PhD positions in Discrete Math

I am looking for candidates for PhD-positions in Discrete Mathematics and Combinatorial Optimization here at the University of Tartu, for the academic year starting in Sep 2015.  Experience shows that some advance contact and collaboration is very helpful to get accepted into the PhD program.
The work environment is multi-national. The language of instruction and communication is English.
You should be interested in at least one of the following areas:
  1. Matrix theory;
  2. Probabilistic combinatorics and hypergraph theory, graph coloring, probabilistic methods;
  3. Computational discrete optimization
Please check out the "Problems" category here on the blog to get an idea of what kind of problems you might be working on.  (That list conveys only a limited selection, though, and is somewhat slanted towards matrix theory.)
The research group in discrete mathematics and combinatorial optimization was created in Feb 2013, and is in expansion (the web site still isn't up yet). As of September '14, it will consist of 2 PhD students, one early PostDoc, one advanced PostDoc, myself, and several half-members whose main research area has strong connections to combinatorics (Coding Theory, Cryptology). Expect a small and vibrant environment. Regarding supervising research students, I value working very closely with them. As a rule of thumb, I have 5+ hours of one-on-one face time per week with each student, usually condensed into one intensive afternoon research session.
The qualifications I am looking for are roughly the following. The ideal candidate would:
  • have an excellent background in mathematics;
  • be fluent in English;
  • be able to express concisely his mathematical ideas and questions;
  • hold a Masters degree (or equivalent), or be in the process of acquiring one, in Mathematics or Computer Science.
If you are interested, please contact me as soon as possible.  Informal inquiries are welcome: Just send a couple of lines about your education and your interests.
Below I have summarized some information about Estonia, Tartu, the University of Tartu, and the institute.

The PhD program
The 4-year PhD program (affiliated in Computer Science) requires to do ~50 ECTS (European credit points) of coursework. On the graduate level, we have 4 core courses covering basic research level combinatorics, which rotate every fall: extremal combinatorics, probabilistic combinatorics, enumerative combinatorics, and (hyper-)graph theory. The courses are heavily geared towards problems solving. The salary composition is competitive (i.e., depends on the candidate's qualifications). The generous version: you get ~1000 Euros; the other verions: you get ~590 Euros plus a half TA position worth ~410 Euros. (All these numbers are after tax.)
About half of the PhD students in the program are non-Estonian. Unfortunately, currently Discrete Math & Combinatorial Optimization is 100% expatriates.

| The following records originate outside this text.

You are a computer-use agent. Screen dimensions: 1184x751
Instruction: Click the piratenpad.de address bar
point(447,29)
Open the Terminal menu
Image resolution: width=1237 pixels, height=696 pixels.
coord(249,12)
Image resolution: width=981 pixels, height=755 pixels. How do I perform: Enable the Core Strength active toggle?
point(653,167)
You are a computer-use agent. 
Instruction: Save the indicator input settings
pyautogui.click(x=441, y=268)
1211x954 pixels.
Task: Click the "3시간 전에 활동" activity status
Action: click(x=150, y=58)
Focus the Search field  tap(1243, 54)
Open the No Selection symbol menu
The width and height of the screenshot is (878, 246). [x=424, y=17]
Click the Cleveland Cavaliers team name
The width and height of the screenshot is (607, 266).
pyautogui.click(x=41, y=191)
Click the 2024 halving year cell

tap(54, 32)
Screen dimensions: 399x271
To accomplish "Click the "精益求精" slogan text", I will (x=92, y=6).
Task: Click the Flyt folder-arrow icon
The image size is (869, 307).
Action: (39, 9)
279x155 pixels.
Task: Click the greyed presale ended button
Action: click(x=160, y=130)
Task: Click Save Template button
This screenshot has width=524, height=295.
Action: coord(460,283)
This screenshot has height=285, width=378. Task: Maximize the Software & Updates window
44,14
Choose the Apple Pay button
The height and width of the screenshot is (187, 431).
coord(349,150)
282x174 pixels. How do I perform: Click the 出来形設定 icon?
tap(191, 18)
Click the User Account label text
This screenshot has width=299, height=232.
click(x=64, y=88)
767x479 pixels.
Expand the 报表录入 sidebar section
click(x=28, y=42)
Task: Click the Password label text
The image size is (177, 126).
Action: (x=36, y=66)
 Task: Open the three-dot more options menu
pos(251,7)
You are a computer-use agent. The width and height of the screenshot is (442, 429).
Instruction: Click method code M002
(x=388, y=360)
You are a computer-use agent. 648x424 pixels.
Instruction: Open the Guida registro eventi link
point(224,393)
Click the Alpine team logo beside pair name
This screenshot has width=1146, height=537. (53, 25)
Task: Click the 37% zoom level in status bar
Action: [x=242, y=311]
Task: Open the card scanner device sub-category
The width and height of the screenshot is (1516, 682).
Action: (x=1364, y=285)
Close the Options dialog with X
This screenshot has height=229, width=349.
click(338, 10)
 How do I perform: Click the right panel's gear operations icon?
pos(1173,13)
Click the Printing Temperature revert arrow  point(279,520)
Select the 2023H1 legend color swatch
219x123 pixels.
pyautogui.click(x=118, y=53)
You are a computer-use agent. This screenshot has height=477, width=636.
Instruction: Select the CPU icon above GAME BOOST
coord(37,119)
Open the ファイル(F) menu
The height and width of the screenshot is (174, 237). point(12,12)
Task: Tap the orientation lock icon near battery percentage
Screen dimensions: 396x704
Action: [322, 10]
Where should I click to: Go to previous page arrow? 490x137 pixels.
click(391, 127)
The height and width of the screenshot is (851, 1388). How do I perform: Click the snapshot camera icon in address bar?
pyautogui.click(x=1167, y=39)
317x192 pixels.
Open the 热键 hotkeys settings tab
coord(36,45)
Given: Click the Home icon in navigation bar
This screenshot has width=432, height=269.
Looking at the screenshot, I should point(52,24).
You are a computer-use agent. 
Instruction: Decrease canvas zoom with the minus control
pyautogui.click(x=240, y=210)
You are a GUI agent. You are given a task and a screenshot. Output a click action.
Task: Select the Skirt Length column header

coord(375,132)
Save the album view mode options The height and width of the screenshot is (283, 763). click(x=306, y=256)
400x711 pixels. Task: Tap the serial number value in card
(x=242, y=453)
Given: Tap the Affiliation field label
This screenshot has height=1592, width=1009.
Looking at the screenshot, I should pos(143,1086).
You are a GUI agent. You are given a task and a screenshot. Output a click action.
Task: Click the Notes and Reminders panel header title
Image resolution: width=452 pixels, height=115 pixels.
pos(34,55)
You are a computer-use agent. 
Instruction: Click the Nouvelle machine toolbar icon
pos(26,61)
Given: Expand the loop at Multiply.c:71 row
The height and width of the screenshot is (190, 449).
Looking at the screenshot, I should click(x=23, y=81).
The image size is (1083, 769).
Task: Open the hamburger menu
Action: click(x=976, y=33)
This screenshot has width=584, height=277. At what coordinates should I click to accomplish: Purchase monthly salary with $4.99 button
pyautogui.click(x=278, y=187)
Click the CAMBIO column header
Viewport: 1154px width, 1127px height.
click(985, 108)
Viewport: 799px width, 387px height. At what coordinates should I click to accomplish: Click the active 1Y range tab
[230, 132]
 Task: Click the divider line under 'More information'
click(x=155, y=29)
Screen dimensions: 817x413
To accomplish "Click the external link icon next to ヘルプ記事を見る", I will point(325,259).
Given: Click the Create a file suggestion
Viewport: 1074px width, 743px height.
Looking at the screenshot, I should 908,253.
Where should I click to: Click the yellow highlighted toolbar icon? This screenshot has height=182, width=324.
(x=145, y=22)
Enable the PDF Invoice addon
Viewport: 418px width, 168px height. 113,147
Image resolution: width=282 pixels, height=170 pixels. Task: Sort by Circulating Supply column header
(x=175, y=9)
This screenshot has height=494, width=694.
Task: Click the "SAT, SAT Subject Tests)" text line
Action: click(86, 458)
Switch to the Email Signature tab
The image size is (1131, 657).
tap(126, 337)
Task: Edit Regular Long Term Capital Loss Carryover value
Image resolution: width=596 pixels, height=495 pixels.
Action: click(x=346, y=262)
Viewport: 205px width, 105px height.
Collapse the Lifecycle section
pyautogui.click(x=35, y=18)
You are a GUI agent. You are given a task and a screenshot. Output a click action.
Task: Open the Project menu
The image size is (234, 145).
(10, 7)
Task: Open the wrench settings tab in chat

Estonia is the Euro-zone country located directly south of Finland.
It is an ``E-Society'': Broadband Internet (e.g. LTE) is fast and inexpensive or free (public WiFi is ubiquitous). The country scores 1st in the world in Internet Freedom and 5th in Privacy. It is ranked directly behind Germany in the ``State of the World's Children's Index'' (10th). In the Human-Development index, it scores between the UK and Portugal. See Wikipedia for these and other statistical facts.
Pretty much everybody under 40 speaks English. It is not necessary (though polite) to learn Estonian. The language is similar to Finnish.

Tartu is a picturesque city in southern Estonia. Home to 17,000 students (in a population of 105,000), there are lots of inexpensive restaurants, bars, and cafés. Tartu is also the destination of large numbers of Erasmus exchange students from the rest of Europe. Consequently, it has an outsize the nightlife, well beyond what you'd expect in a city that size.

Universitas Tartuensis
Founded in 1632, the University of Tartu is one of the most venerable centers of education and research in this part of the world. In rankings (e.g., Times Higher Education World University Ranking), it is ranked in the top 400 universities world wide, with a rapid ascent over the recent years.

The CS institute
A significant number of the Computer Science institute faculty are expatriates. The discrete math & combinatorial optimization group, of which you will be part, is still in expansion.  Research fields are Graph- and Hypergraph Theory, (Combinatorial) Matrix Theory, Combinatorial Number Theory, Probabilistic Combinatorics.  Within, CS, there are connections and interactions with the sprawling Cryptology group here, and with a small group in Coding Theory.
The faculty comprises the CS, Math, and Statistics institutes. In Math, there are large research groups in Algebra and Functional Analysis, but the Math institute is less international (e.g., all their courses are in Estonian), same holds for the Statistics institute.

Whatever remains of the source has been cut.